D. TGF-ß1 in osteoclast formation and bone resorption in vitro
Bone resorption involves the dissolution of bone mineral and the enzymatic degradation of the organic bone matrix by osteoclasts, giant MNCs. In vitro, spleen cells, bone marrow cells, peripheral blood mononuclear cells (PBMCs), and alveolar macrophages can act as a source of osteoclast precursors. The events of recruitment of osteoclast precursors to the bone environment, differentiation to the mature osteoclast, bone resorption, and osteoclast apoptosis are all modulated by TGF-ß1. Like many of the other cytokines influencing osteoclastogenesis and/or bone resorption, TGF-ß1 does not solely modulate these processes by direct action on osteoclasts and their precursors, but also acts via osteogenic cells. Upon binding to its receptor on the osteoblast membrane, expression of proteins involved in formation and activation of osteoclasts is induced.

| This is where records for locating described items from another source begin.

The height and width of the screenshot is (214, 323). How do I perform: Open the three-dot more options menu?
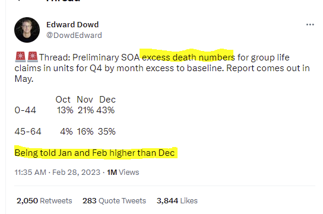(310, 25)
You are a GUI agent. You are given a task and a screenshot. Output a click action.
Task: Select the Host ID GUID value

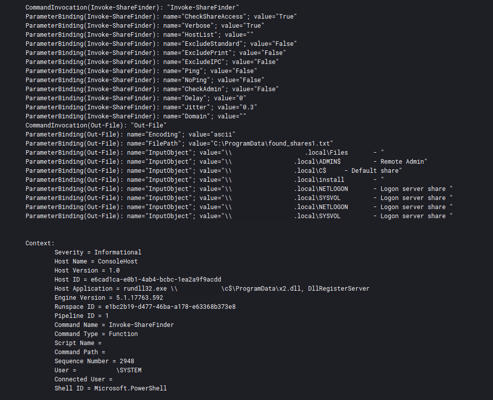(156, 280)
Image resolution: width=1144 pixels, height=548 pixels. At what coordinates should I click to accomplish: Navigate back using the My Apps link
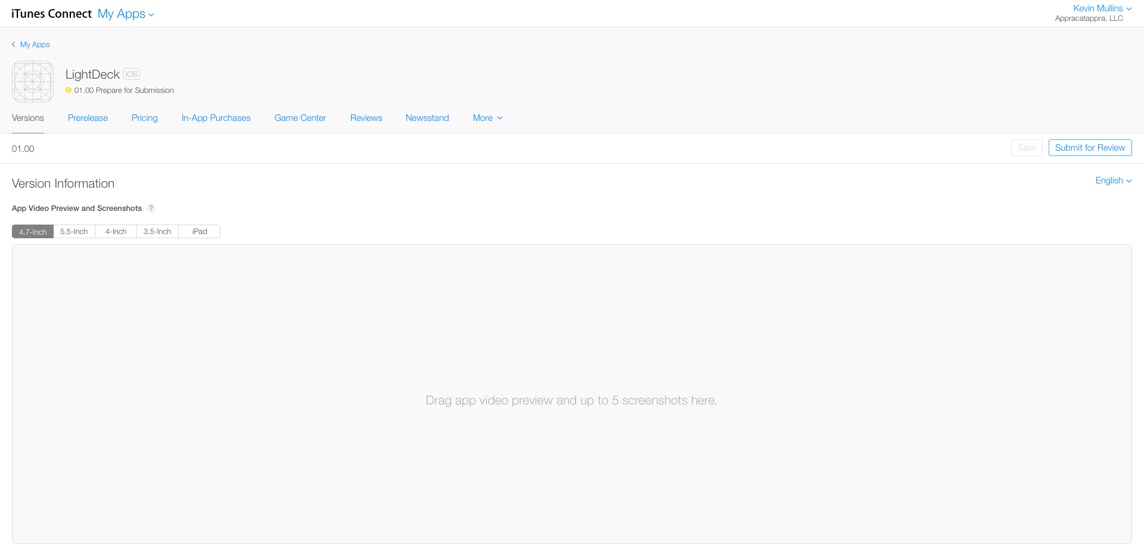pos(35,44)
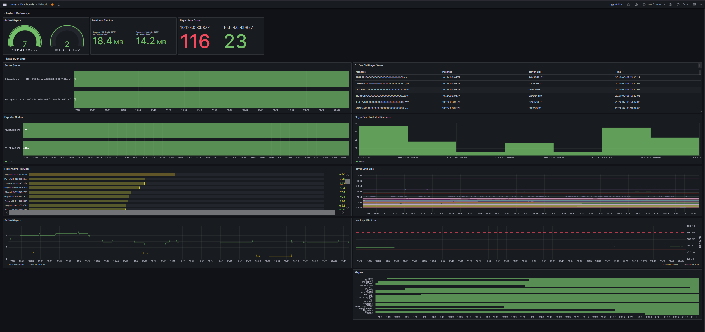Click the share dashboard icon
This screenshot has width=705, height=332.
(58, 4)
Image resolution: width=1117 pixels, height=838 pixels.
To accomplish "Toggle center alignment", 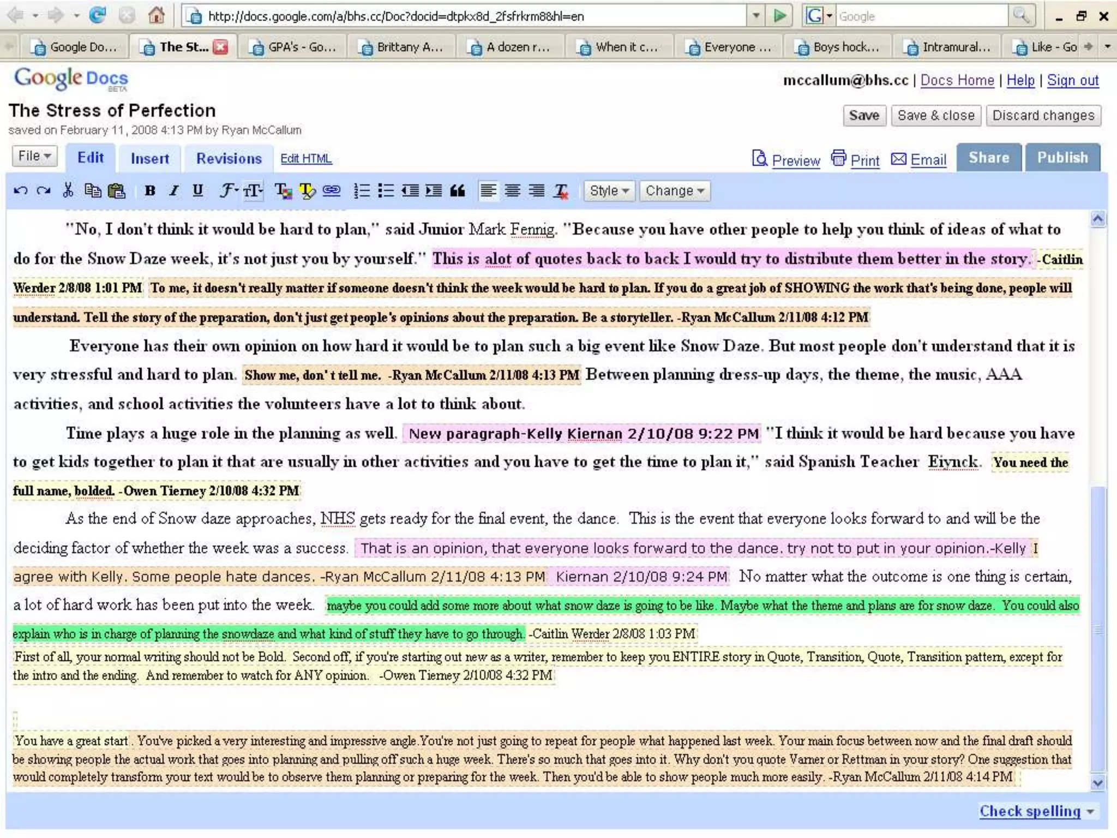I will [512, 191].
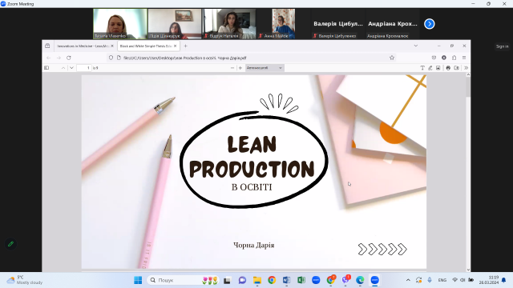The image size is (513, 288).
Task: Expand the PDF viewer tools menu
Action: [466, 68]
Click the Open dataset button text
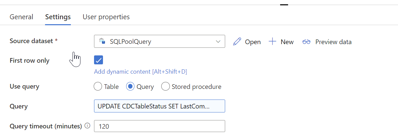This screenshot has width=398, height=138. click(253, 42)
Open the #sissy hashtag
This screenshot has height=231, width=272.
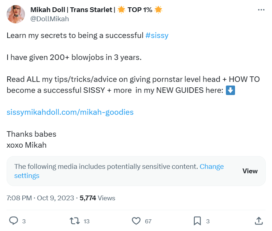pyautogui.click(x=157, y=35)
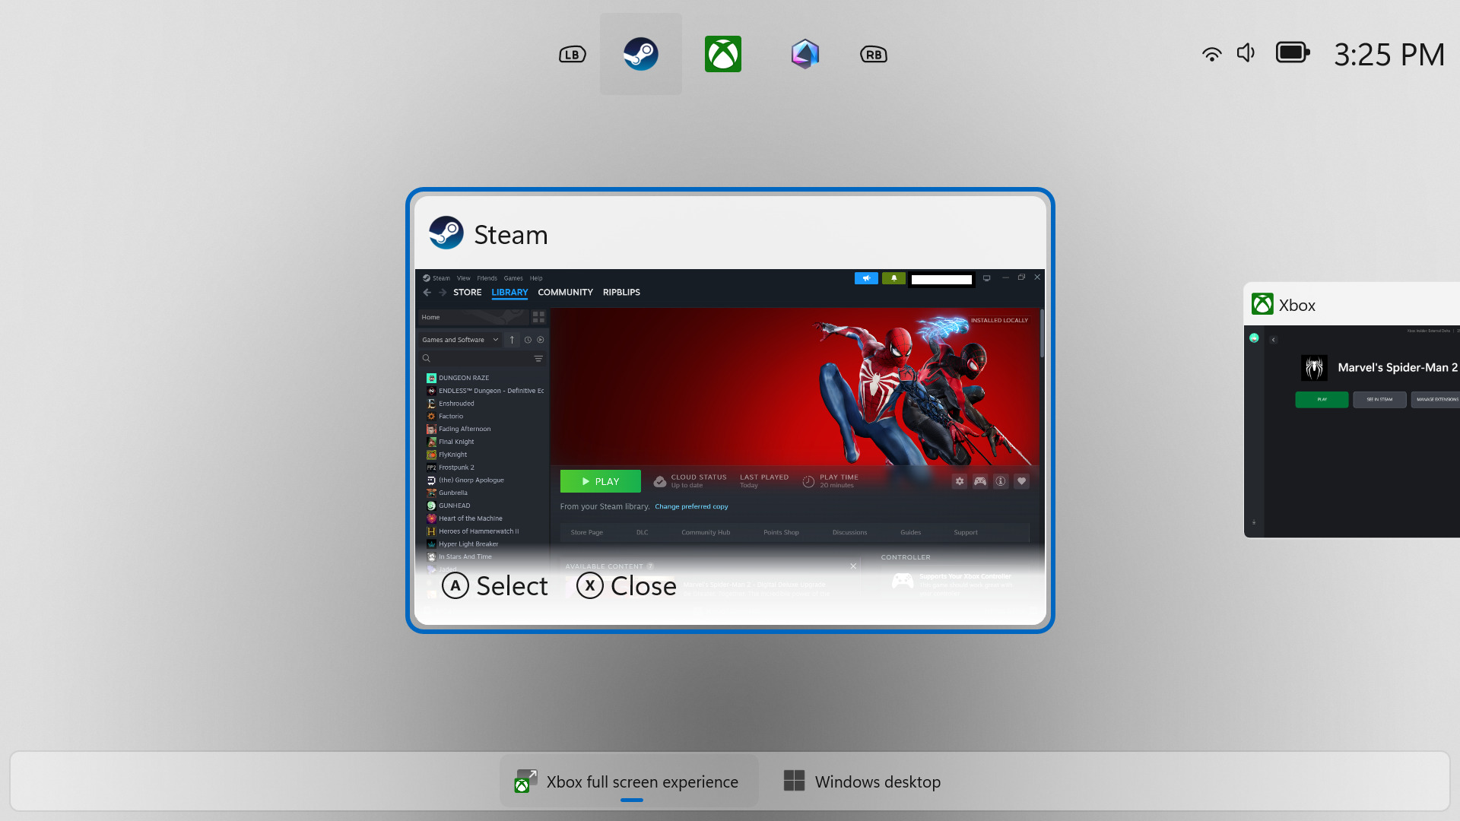
Task: Click the game settings gear icon
Action: 960,481
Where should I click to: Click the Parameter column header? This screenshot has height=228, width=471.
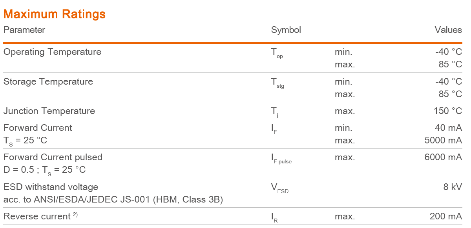24,30
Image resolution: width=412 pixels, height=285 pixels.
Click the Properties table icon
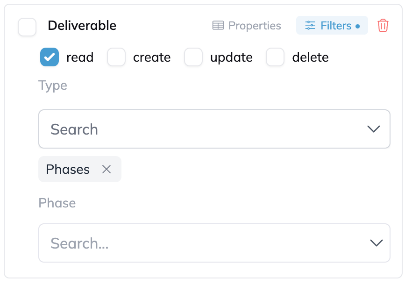218,26
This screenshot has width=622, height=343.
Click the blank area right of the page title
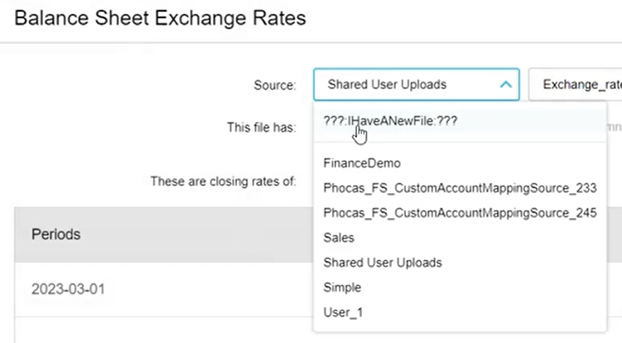point(464,18)

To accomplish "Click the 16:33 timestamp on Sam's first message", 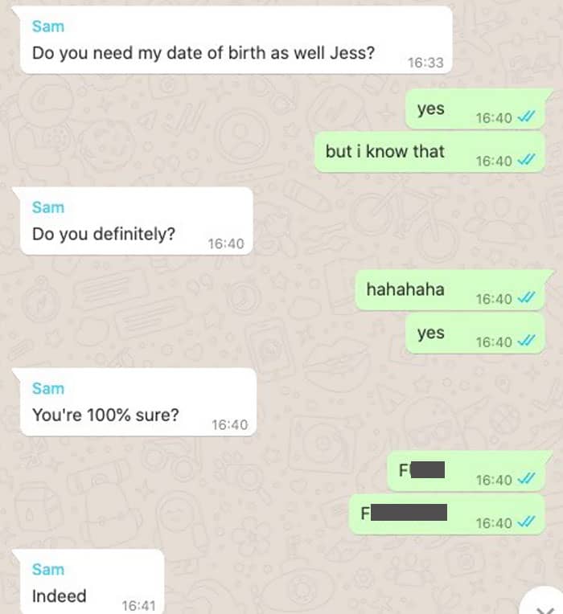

The role of TGF-ß1 in osteoclastogenesis and bone resorption is very complex, and many seemingly contradictory reports have been published. Several important parameters must be taken into account when evaluating the studies performed in the past: 1) Is the study looking at osteoclastogenesis (MNC formation) or at bone resorption by mature osteoclasts? 2) Is the study utilizing isolated osteoclast cultures or a system where supporting cells (lymphocytes, stromal cells) are present? 3) Which TGF-ß1 concentration has been used? 4) How long and during which differentiation stage has the growth factor been applied?

Let us first turn our attention to MNC formation. In the last few years, a general model for the action of TGF-ß1 on osteoclastogenesis has emerged. According to this model (illustrated in Fig. 3), TGF-ß1 inhibits osteoclast formation in cocultures at high concentrations, while stimulating it in isolated cultures.

View larger version (37K): [in this window] [in a new window]   FIG. 3. Role of TGF-ß1 in osteoclastogenesis. 1, Effect of TGF-ß1 on osteoclast precursors in coculture. In the presence of osteoblasts/stromal cells, TGF-ß1 binds to its receptor on the osteoblast membrane (a) and modulates the expression of OPG and RANKL through Smad (b)- and MAPK (c)- dependent pathways. OPG expression and secretion are enhanced (d), whereas RANKL expression is down-regulated (e). This balance shift between OPG and RANKL results in a maximal occupation of RANKL by OPG and interferes with RANKL/RANK interaction (f). Consequently, osteoclastogenesis is impaired at high TGF-ß1 concentrations (g). 2, When added to isolated hematopoietic precursor cultures together with RANKL and M-CSF, TGF-ß1 induces osteoclastogenesis. After binding to its receptor on the osteoclast membrane (a), TGF-ß1 induces expression of RANK (b–d). The resulting increase in RANK/RANKL interactions leads to NF-B activation (e) and expression of osteoclastogenesis-inducing genes (f).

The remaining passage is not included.